How to handle utf8 on the command line (using Perl

2019-04-04 03:27发布

问题:

How can I handle utf8 using Perl (or Python) on the command line?

I am trying to split the characters in each word, for example. This is very easy for non-utf8 text, for example:

$ echo "abc def" | perl -ne 'my @letters = m/(.)/g; print "@letters\n"' | less
a b c   d e f

But with utf8 it doesn't work, of course:

$ echo "одобрение за" | perl -ne 'my @letters = m/(.)/g; print "@letters\n"' | less
<D0> <BE> <D0> <B4> <D0> <BE> <D0> <B1> <D1> <80> <D0> <B5> <D0> <BD> <D0> <B8> <D0> <B5>   <D0> <B7> <D0> <B0>

because it doesn't know about the 2-byte characters.

It would also be good to know how this (i.e., command-line processing of utf8) is done in Python.

回答1:

The "-C" flag controls some of the Perl Unicode features (see perldoc perlrun):

$ echo "одобрение за" | perl -C -pe 's/.\K/ /g'
о д о б р е н и е   з а 

To specify encoding used for stdin/stdout you could use PYTHONIOENCODING environment variable:

$ echo "одобрение за" | PYTHONIOENCODING=utf-8 python -c'import sys
for line in sys.stdin:
    print " ".join(line.decode(sys.stdin.encoding)),
'
о д о б р е н и е   з а 

If you'd like to split the text on characters (grapheme) boundaries (not on codepoints as the code above) then you could use /\X/ regular expression:

$ echo "одобрение за" | perl -C -pe 's/\X\K/ /g'
о д о б р е н и е   з а 

See Grapheme Cluster Boundaries

In Python \X is supported by regex module.



回答2:

"Hey", I thought, "how difficult could this be in Perl?"

Turns out it's pretty easy.

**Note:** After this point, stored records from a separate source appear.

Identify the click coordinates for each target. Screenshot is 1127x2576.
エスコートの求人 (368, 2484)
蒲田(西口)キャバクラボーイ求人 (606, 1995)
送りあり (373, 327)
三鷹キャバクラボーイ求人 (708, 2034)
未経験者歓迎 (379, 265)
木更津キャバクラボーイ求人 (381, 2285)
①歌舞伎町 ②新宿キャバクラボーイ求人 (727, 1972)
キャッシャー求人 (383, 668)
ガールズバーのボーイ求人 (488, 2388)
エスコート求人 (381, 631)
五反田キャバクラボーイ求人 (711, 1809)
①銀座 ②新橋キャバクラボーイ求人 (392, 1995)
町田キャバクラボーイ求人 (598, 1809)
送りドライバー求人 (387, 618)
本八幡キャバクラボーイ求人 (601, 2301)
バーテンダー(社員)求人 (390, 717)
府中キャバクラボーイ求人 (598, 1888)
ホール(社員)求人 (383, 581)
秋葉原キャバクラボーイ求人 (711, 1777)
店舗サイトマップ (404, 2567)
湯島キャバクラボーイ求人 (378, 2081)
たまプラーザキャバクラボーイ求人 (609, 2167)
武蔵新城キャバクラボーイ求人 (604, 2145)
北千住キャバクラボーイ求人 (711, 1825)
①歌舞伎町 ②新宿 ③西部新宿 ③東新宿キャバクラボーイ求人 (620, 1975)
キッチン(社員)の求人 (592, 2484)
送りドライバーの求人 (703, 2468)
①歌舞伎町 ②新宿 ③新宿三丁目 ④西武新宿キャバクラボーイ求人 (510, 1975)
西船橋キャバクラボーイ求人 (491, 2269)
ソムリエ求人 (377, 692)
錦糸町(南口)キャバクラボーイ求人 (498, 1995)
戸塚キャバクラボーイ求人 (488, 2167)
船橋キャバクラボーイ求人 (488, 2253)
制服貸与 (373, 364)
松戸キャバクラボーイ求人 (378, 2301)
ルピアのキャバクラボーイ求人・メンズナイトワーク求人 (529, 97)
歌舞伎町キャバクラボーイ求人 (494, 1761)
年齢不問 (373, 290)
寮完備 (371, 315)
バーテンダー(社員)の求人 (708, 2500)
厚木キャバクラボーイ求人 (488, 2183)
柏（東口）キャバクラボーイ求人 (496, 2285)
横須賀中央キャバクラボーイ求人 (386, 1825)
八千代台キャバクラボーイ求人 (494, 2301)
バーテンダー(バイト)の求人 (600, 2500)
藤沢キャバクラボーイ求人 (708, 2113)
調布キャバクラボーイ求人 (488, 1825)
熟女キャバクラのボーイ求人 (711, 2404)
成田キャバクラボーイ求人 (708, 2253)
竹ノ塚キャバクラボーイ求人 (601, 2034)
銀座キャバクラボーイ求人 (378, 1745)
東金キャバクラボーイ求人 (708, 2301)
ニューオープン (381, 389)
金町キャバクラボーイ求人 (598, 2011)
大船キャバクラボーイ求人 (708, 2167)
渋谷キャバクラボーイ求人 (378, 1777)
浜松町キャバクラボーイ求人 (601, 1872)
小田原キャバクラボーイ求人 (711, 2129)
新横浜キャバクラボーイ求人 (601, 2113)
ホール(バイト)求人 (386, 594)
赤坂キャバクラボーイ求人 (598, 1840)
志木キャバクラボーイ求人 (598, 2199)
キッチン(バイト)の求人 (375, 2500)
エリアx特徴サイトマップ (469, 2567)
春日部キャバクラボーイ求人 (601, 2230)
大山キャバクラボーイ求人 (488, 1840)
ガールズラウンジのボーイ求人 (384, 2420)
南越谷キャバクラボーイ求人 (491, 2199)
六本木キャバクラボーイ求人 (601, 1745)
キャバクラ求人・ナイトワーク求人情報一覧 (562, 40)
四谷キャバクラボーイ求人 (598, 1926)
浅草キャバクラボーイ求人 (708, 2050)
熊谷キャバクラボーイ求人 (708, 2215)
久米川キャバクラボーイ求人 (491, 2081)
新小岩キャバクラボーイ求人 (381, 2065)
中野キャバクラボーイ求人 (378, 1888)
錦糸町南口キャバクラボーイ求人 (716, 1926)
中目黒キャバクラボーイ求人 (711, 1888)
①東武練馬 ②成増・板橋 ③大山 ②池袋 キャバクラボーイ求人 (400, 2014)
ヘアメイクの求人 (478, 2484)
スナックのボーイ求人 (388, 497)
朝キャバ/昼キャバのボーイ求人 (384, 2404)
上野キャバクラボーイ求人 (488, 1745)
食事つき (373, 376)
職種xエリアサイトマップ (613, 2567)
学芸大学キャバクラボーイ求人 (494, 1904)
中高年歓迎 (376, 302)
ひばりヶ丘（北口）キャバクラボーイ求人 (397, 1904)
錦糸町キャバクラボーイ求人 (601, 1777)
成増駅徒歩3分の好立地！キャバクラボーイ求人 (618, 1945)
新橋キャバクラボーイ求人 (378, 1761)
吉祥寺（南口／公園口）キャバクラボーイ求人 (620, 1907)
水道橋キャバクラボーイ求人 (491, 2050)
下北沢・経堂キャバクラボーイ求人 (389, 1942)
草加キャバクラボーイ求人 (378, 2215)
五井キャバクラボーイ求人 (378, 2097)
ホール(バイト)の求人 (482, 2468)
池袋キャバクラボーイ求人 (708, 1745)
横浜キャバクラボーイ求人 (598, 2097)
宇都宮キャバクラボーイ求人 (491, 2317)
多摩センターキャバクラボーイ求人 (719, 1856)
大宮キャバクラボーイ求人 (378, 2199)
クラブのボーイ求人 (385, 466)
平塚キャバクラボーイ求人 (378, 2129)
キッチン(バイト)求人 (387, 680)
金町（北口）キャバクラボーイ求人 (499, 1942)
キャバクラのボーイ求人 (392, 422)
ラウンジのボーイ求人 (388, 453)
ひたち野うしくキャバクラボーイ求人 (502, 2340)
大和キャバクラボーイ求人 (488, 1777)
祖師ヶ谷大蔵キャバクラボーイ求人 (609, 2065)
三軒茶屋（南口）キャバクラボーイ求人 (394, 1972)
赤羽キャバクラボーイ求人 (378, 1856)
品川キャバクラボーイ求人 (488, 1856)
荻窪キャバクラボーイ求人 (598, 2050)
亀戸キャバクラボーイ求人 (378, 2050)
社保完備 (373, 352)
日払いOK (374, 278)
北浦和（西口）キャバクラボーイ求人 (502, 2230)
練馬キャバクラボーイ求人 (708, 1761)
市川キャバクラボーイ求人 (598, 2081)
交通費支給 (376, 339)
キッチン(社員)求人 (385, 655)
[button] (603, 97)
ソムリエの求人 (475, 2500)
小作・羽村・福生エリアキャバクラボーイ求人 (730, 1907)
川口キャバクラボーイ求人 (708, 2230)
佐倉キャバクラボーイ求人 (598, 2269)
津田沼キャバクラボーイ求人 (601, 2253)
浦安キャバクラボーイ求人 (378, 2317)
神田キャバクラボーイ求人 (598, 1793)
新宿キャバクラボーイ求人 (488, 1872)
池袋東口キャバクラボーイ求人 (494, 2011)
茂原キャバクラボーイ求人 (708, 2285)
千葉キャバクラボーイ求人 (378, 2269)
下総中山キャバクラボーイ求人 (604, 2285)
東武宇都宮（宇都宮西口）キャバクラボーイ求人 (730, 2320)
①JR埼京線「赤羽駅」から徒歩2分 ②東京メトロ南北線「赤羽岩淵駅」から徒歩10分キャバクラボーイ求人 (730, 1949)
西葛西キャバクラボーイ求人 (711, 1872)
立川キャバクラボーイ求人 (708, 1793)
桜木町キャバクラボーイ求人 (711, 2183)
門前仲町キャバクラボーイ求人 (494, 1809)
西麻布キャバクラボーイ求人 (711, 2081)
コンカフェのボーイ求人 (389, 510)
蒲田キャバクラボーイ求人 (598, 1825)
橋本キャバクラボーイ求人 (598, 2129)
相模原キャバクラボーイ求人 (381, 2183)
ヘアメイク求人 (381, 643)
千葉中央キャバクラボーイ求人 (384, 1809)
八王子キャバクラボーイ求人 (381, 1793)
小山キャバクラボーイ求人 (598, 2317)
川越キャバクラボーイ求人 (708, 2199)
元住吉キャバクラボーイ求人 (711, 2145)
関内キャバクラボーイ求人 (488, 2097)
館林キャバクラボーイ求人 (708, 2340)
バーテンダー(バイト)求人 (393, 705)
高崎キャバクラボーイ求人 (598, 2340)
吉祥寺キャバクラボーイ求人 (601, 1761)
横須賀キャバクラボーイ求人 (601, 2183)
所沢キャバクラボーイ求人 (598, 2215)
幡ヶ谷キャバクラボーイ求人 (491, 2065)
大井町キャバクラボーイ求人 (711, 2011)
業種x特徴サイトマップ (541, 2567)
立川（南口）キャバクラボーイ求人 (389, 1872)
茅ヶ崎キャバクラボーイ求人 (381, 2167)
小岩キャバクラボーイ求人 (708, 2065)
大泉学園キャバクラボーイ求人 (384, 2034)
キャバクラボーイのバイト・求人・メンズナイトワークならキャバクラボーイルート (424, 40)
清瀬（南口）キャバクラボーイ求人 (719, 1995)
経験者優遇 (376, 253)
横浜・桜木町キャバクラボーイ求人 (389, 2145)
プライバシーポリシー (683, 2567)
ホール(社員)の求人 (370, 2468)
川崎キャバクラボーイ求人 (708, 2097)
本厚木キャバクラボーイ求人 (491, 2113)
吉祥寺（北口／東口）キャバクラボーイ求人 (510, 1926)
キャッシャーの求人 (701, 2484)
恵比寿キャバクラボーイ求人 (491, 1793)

Unfortunately, finding out how took me longer than I thought.

A quick glance at use utf8 showed me that this is now obsolete. Perl's binmode looked promising, but not quite.

Found there's a Perluniintro which lead me to Perlunicode which said I should look at Perlrun. Then, I found what I was looking for.

Perl has a command line switch -C which switches Perl to Unicode. However, the -C command line switch also requires a few options. You need to specify what's in unicode. There's a convenient chart that shows you the various options. It would appear that perl -C by itself would be fine. This combines various options which is equivalent to -CSDL or -C255. However, that means if your LOCALE isn't set to unicode, Perl won't work in Unicode.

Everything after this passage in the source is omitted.